- **DATA IN THIS EXERCISE**
--- START ---
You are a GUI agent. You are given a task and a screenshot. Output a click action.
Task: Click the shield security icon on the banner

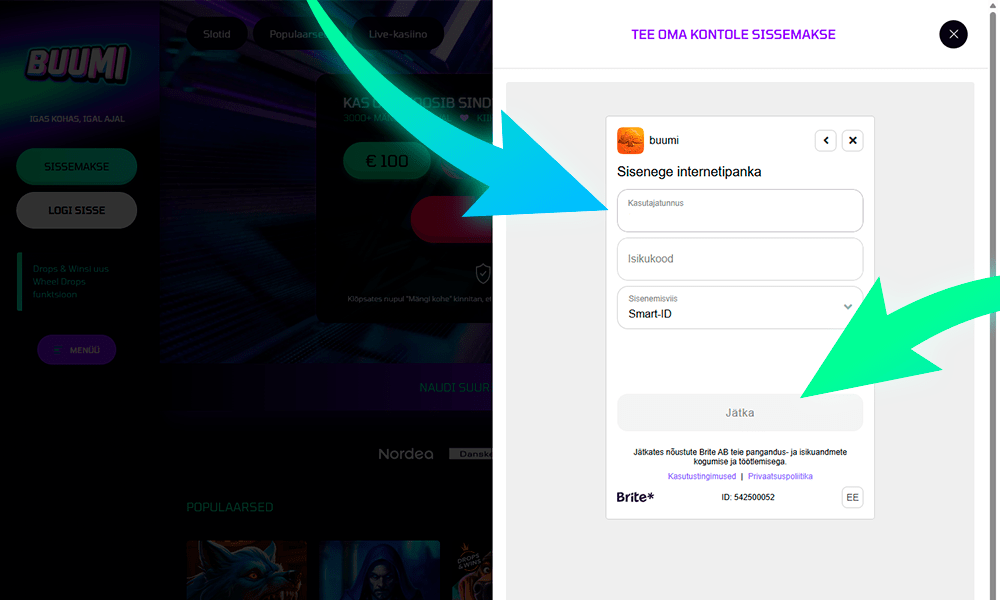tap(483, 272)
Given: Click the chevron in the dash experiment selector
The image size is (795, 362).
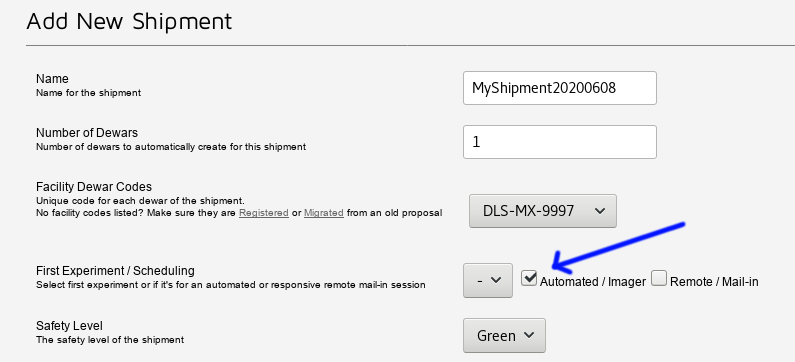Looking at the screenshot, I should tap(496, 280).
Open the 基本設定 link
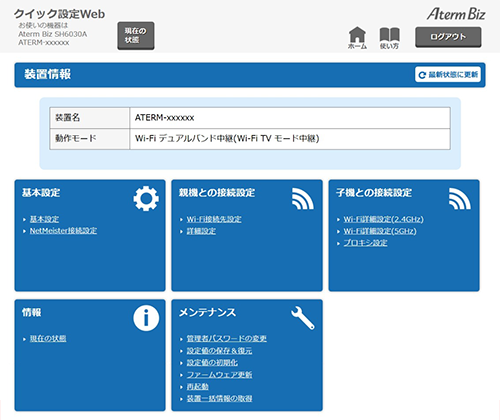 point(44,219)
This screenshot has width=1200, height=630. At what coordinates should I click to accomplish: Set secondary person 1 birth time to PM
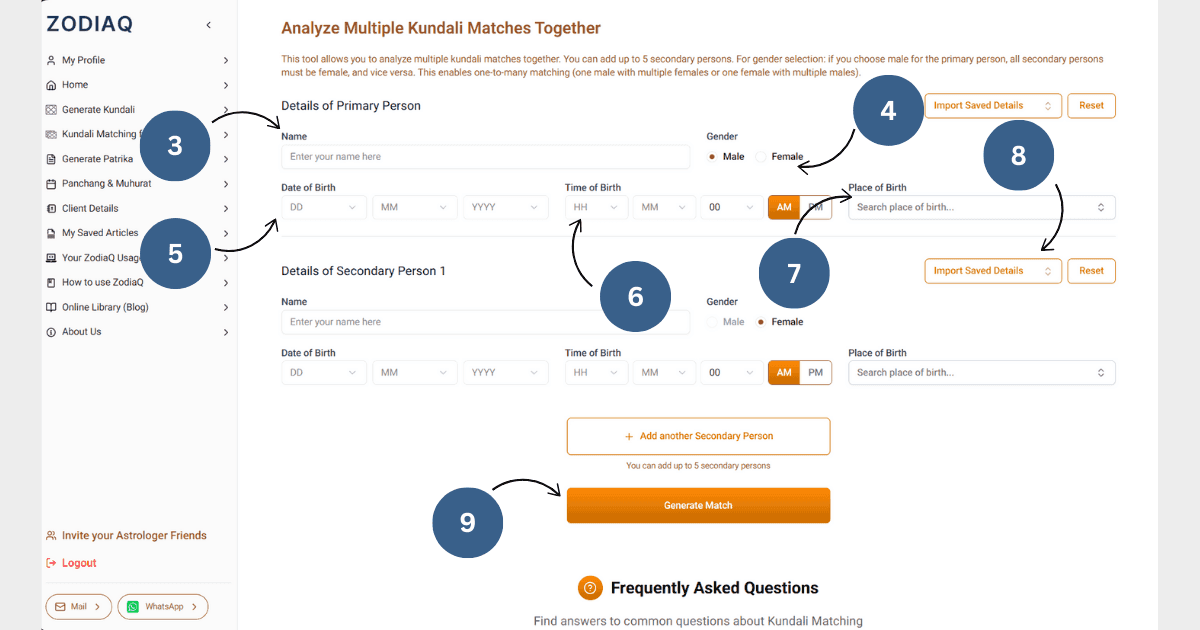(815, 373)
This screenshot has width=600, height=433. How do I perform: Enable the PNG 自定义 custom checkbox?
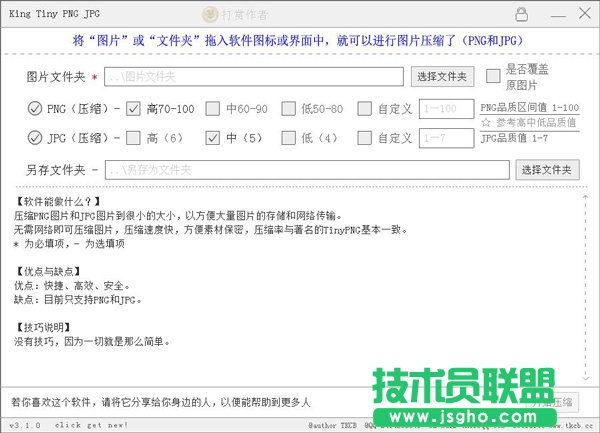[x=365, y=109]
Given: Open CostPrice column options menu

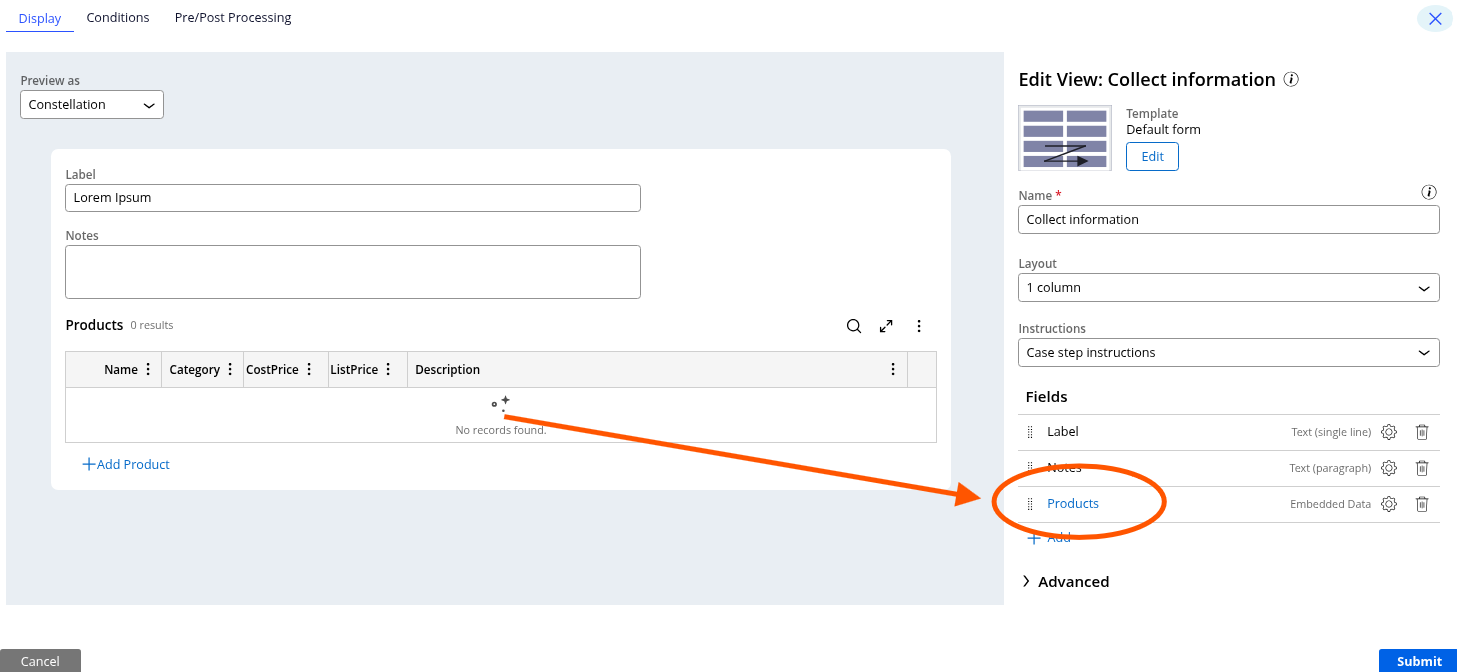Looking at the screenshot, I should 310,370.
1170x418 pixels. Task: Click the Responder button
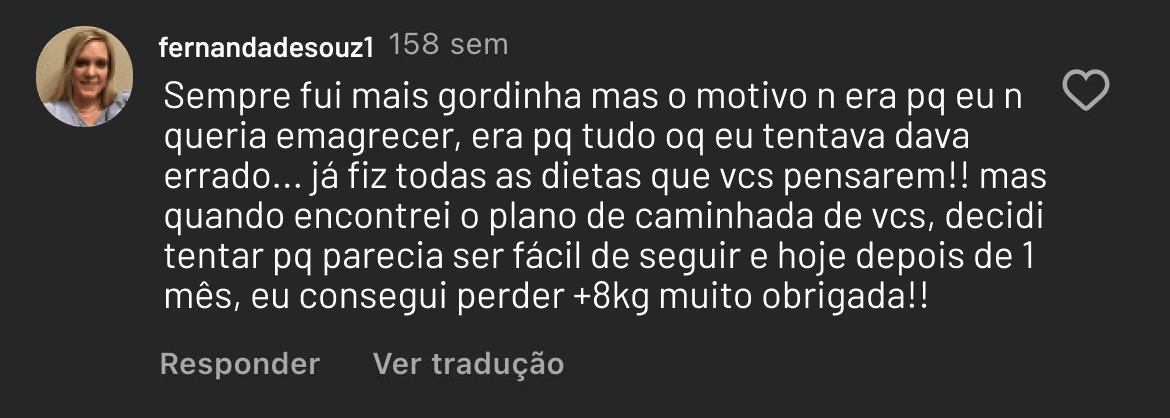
--- END ---
- **PROBLEM TO WORK ON**
Once the pictures are set aside, give the rest of the listing again exactly.

- **FINAL ANSWER**
You are a GUI agent. You are given a task and a screenshot. Output a click action.
Task: Click the shield security icon on the banner

tap(483, 272)
Given: Click the chevron in the dash experiment selector
The image size is (795, 362).
Looking at the screenshot, I should tap(496, 280).
Open the 基本設定 link
 point(44,219)
This screenshot has width=1200, height=630. At what coordinates should I click to accomplish: Set secondary person 1 birth time to PM
(815, 373)
This screenshot has width=600, height=433. How do I perform: Enable the PNG 自定义 custom checkbox?
[x=365, y=109]
Given: Open CostPrice column options menu

Looking at the screenshot, I should 310,370.
1170x418 pixels. Task: Click the Responder button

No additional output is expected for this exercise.